Applying Wasserstein (Earth Mover) distance to the project

[Neltherion]

Hi...

I was wondering if adding Wasserstein distance to the code would help the GAN to stabilize and give better results... from what I've read, it has really nice properties and implementing it shouldn't be a problem since it only needs a couple of changes (described here). here's the link to the Github page of the paper : https://github.com/martinarjovsky/WassersteinGAN

I tried implementing it in Pix2Pix but it seems the whole network just ignores the new Wasserstein distance and only focuses on the MSE L2 loss thus giving averaged useless outputs... I'm pretty sure the problem lies in my implementation (as always!).

[yenchenlin]

Yes, I think Wasserstein distance would help! Do you wanna make a PR?

[Neltherion]

But my code is now vastly different than the master code... I downloaded it and renamed/changed/removed nearly every part of the code...

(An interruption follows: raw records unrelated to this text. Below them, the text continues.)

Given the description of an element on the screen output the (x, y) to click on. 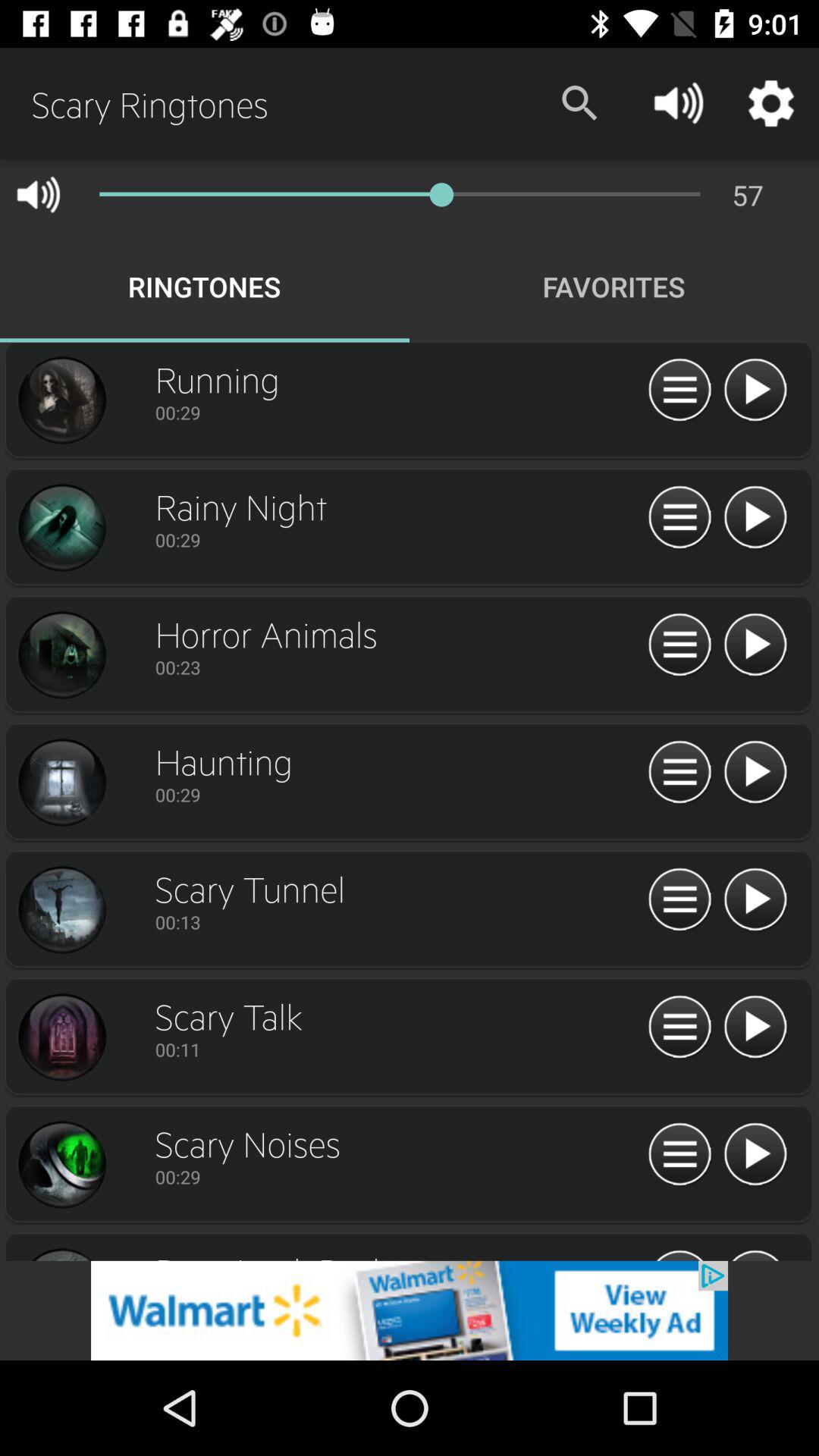
go to all (679, 645)
Given the description of an element on the screen output the (x, y) to click on. 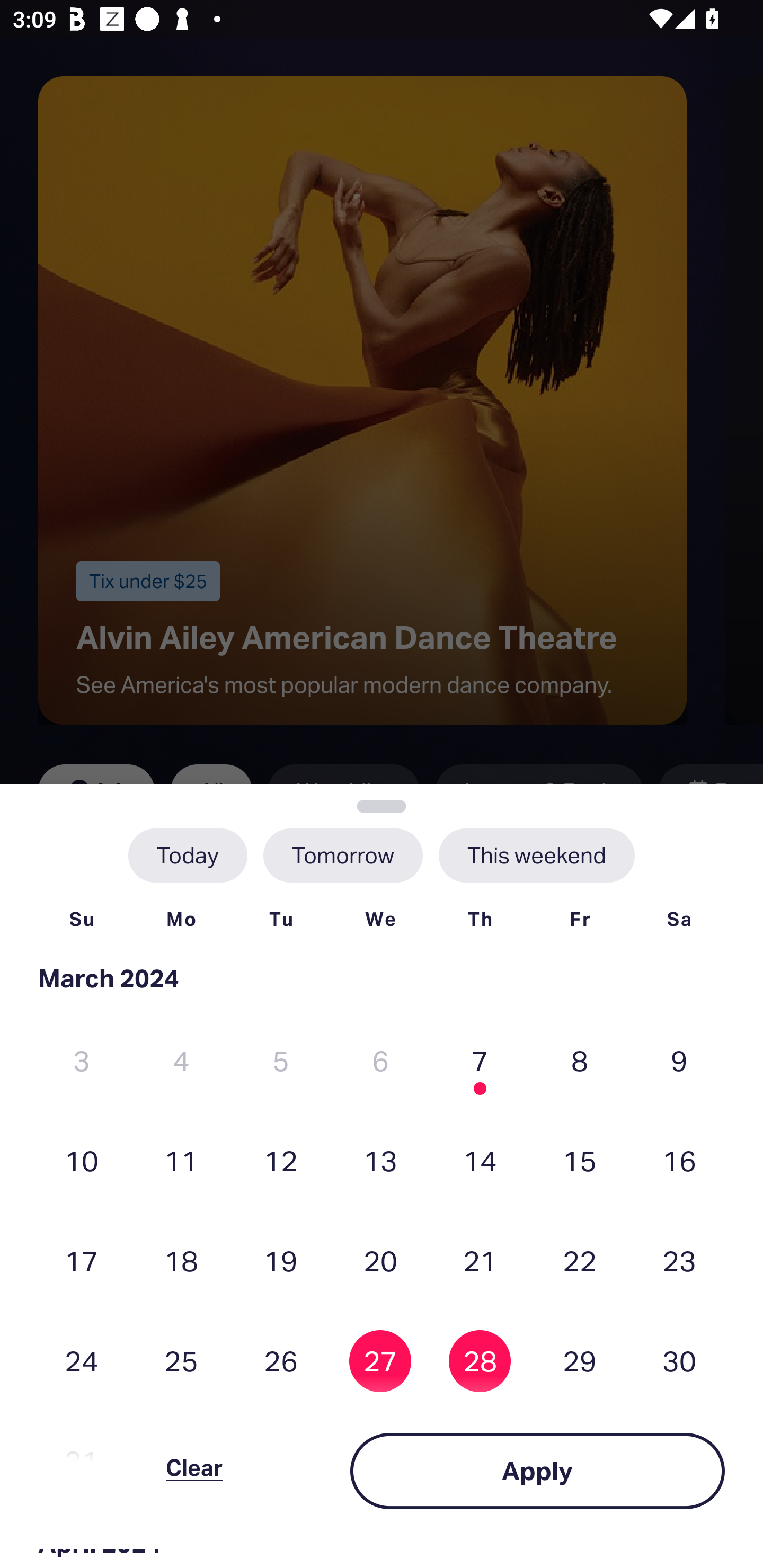
Today (187, 854)
Tomorrow (342, 854)
This weekend (536, 854)
3 (81, 1060)
4 (181, 1060)
5 (280, 1060)
6 (380, 1060)
7 (479, 1060)
8 (579, 1060)
9 (678, 1060)
10 (81, 1160)
11 (181, 1160)
12 (280, 1160)
13 (380, 1160)
14 (479, 1160)
15 (579, 1160)
16 (678, 1160)
17 (81, 1260)
18 (181, 1260)
19 (280, 1260)
20 (380, 1260)
21 (479, 1260)
22 (579, 1260)
23 (678, 1260)
24 (81, 1360)
25 (181, 1360)
26 (280, 1360)
27 (380, 1360)
28 (479, 1360)
29 (579, 1360)
30 (678, 1360)
Clear (194, 1470)
Apply (537, 1470)
Given the description of an element on the screen output the (x, y) to click on. 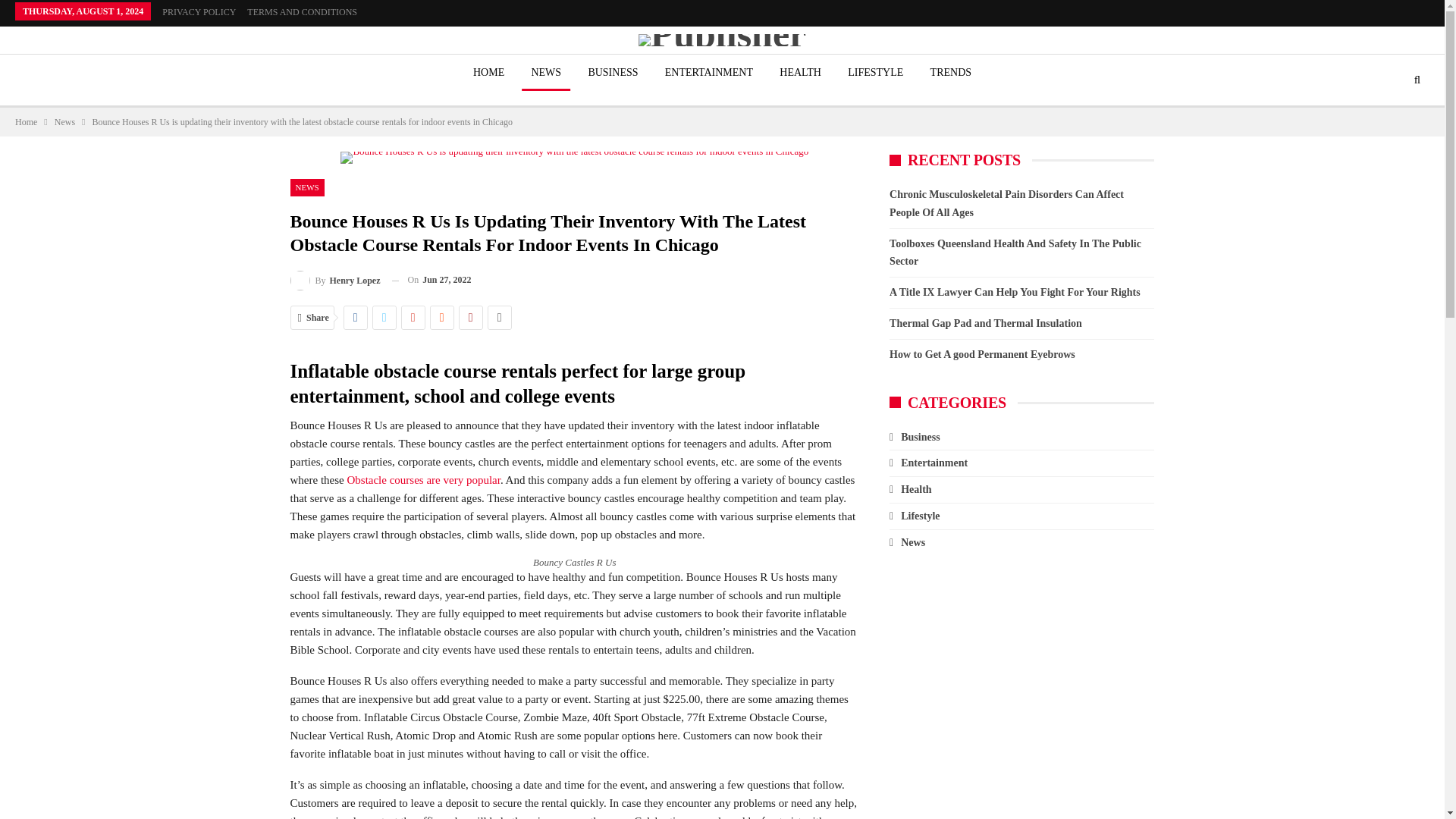
HEALTH (799, 72)
PRIVACY POLICY (198, 11)
TERMS AND CONDITIONS (301, 11)
News (65, 121)
BUSINESS (612, 72)
LIFESTYLE (875, 72)
NEWS (545, 72)
Obstacle courses are very popular (422, 480)
NEWS (306, 187)
By Henry Lopez (334, 280)
HOME (488, 72)
Home (25, 121)
Browse Author Articles (334, 280)
TRENDS (950, 72)
ENTERTAINMENT (708, 72)
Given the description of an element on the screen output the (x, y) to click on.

if you want I can paste the changes (according to the guide) here as they should be less than 10 lines of changes in code...

[Fuckmi]

When I replace it with Wassertstein distance, the result will become worse... I wonder if it is because of the clipping parameter, I just set is -0.05 and 0.05 as WGAN paper said. My d_loss is very big, even more than 80.

[Neltherion]

Exactly! Wasserstein seems to not work properly with Conditional GANs... I've seen this behavior also when using L2 Loss (LSGAN).

[nightrome]

Interesting. Could you make a PR to discuss your implementation?

[Neltherion]

I'm sorry but I'm no longer using this repository... I tested Wasserstein (and LSGAN) on it using this guide (and this one) but then moved on to the AffineLayer implementation... I no longer have the code for this repository...

But implementing it is pretty straightforward and requires just a couple of changes...

[Fuckmi]

I have changed the linear connect layer in the discriminate layer, and modify the filter size from 5x5 to 4x4, the result become much better, almost the same with AffineLayer implementation. @Neltherion But I hope to know why the conditional LSGAN or conditional WGAN not work well?

[Neltherion]

I've been looking in the web for someone else who may have implemented a conditional LSGAN or WGAN to check if I've made mistakes with my own implementation but nevertheless I haven't found one yet... could you please also change your code to use Wasserstein or L2 loss and see if it would produce useful results? I've tested my outputs in colorizing scenarios but the output after 2 days of training is pure garbage!

[yanji84]

@Neltherion did you use adam or rmsprop, the original wgan paper uses rmsprop with smaller than usual learning rate

[Neltherion]

I used Adam...

[yanji84]

these are from the paper to apply wgan properly

1. remove sigmoid from D output and log from loss function
2. clip weights of D to be from -0.01 to 0.01 ( note, clip the weights, not the gradients )
3. train D a couple more times than G ( paper suggests 5:1 ratio )
4. use RMSProp, not adam with a suggested learning rate of 0.00005

[Neltherion]

I did all of the above except for using RMSProp... If I get the time, I'll try doing it again with RMSProp...

[Skylion007]

Not using RMSProp will likely cause your discriminator to collapse at some point. The gradients appear to get very stale after a while and ADAM will at some point likely overshoot the minima and lead to massive fluctuation in discriminator loss.

[rafaelvalle]

FYI: Conditional WGAN

[fengxin619]

@Fuckmi Could u tell me that how did you change the linear connect layer in the discriminate layer???

[32nguyen]

I found something that is not quite clear. Let take example on facades data: with the function: def load_image(image_path): input_img = imread(image_path) w = int(input_img.shape[1]) w2 = int(w/2) img_A = input_img[:, 0:w2] img_B = input_img[:, w2:w] return img_A, img_B

Then they are concatenated in order AB by: img_AB = np.concatenate((img_A, img_B), axis=2)

so the model is about generating the realistic image from A to B (left to right in the image.). However, in "build_model(self)", A and B is flipped to each other by:

self.real_B = self.real_data[:, :, :, :self.input_c_dim] self.real_A = self.real_data[:, :, :, self.input_c_dim:self.input_c_dim + self.output_c_dim]

My understanding is real_B is now the input imageA. So the calculation of "tf.reduce_mean(tf.abs(self.real_B - self.fake_B))" does not make any sense.

Bests,